[[ Source information open ]]

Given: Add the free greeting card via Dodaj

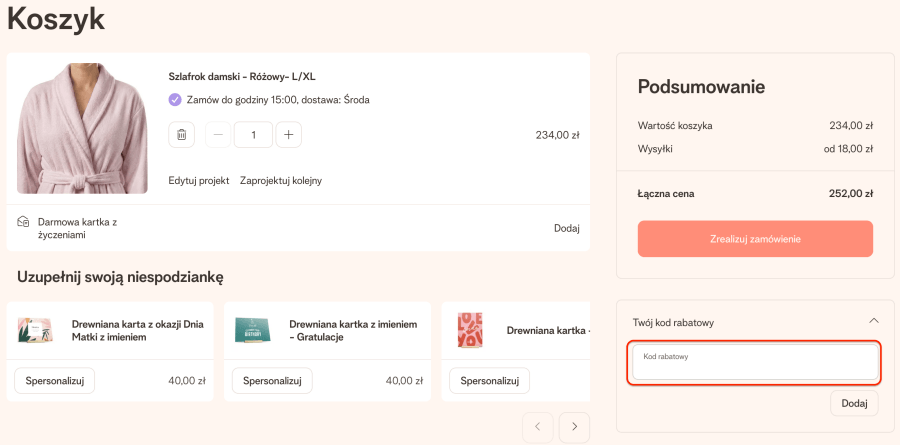Looking at the screenshot, I should (566, 228).

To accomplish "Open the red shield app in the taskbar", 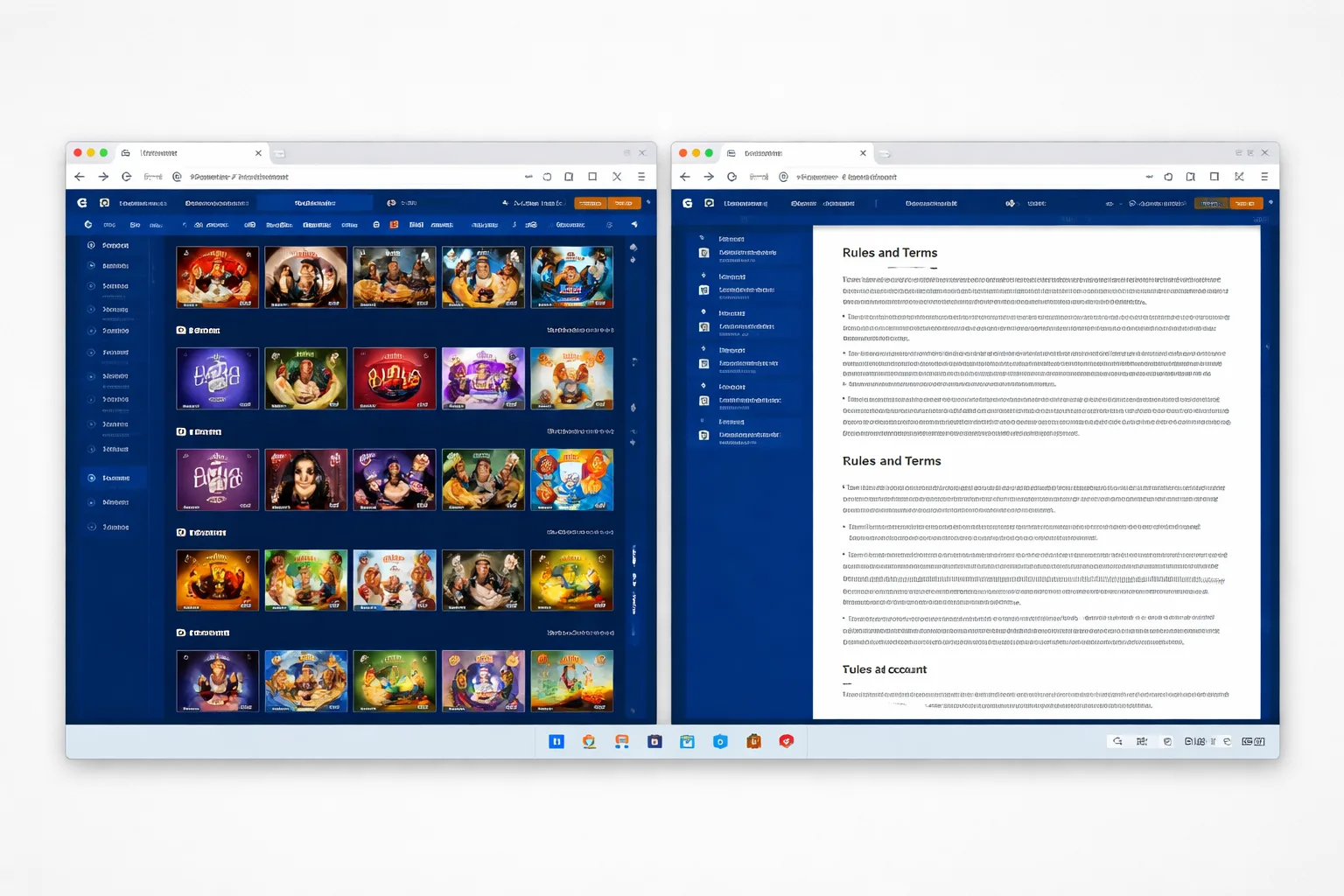I will [x=786, y=741].
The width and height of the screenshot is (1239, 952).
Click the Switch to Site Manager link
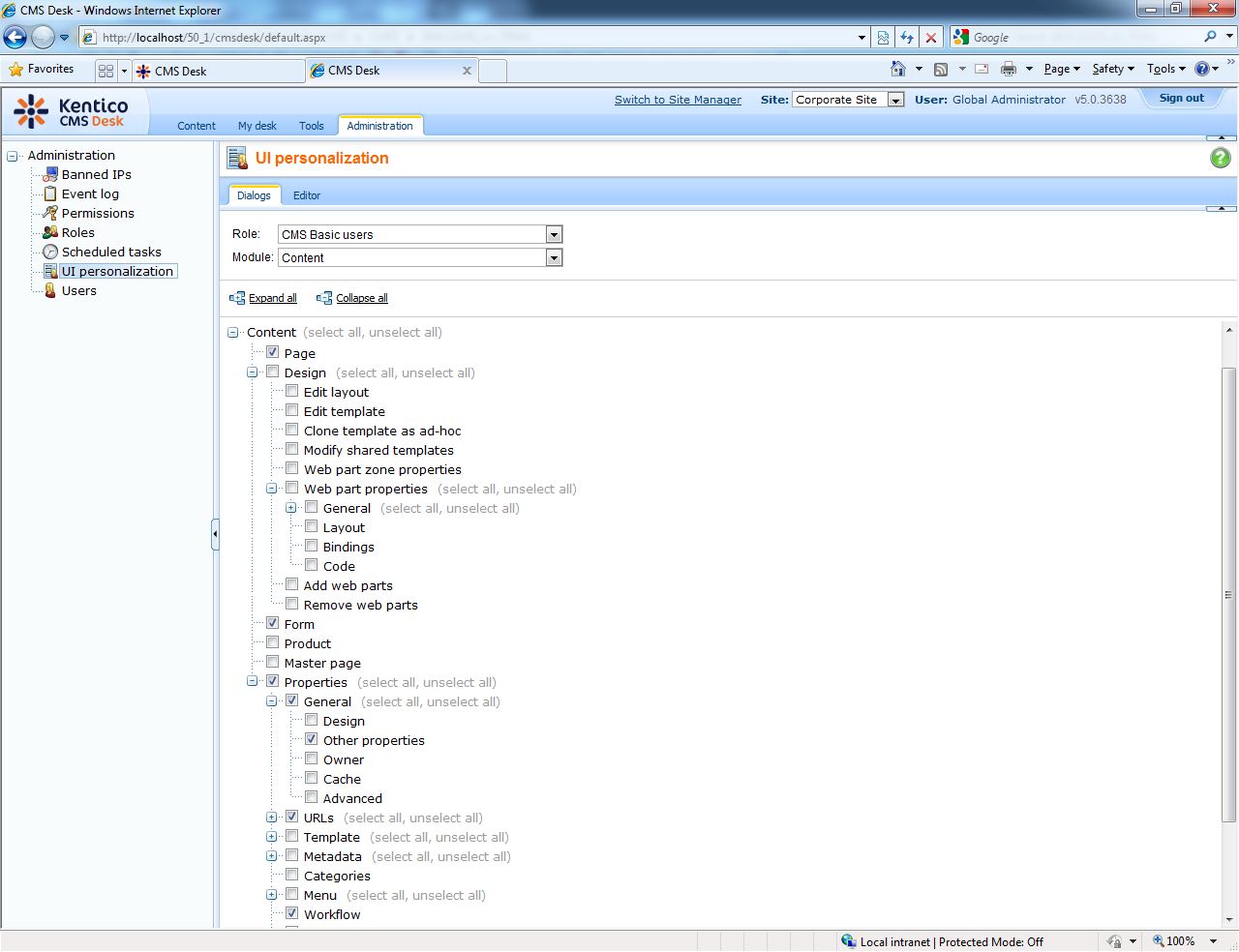[x=678, y=100]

[[ Source information closed ]]

- What to work on
Repeat exactly the lines from the one containing "The width and" to the last line of the records above, including both, and leave out any pictures.

- Solution for this exercise
The width and height of the screenshot is (1239, 952).
Click the Switch to Site Manager link
[x=678, y=100]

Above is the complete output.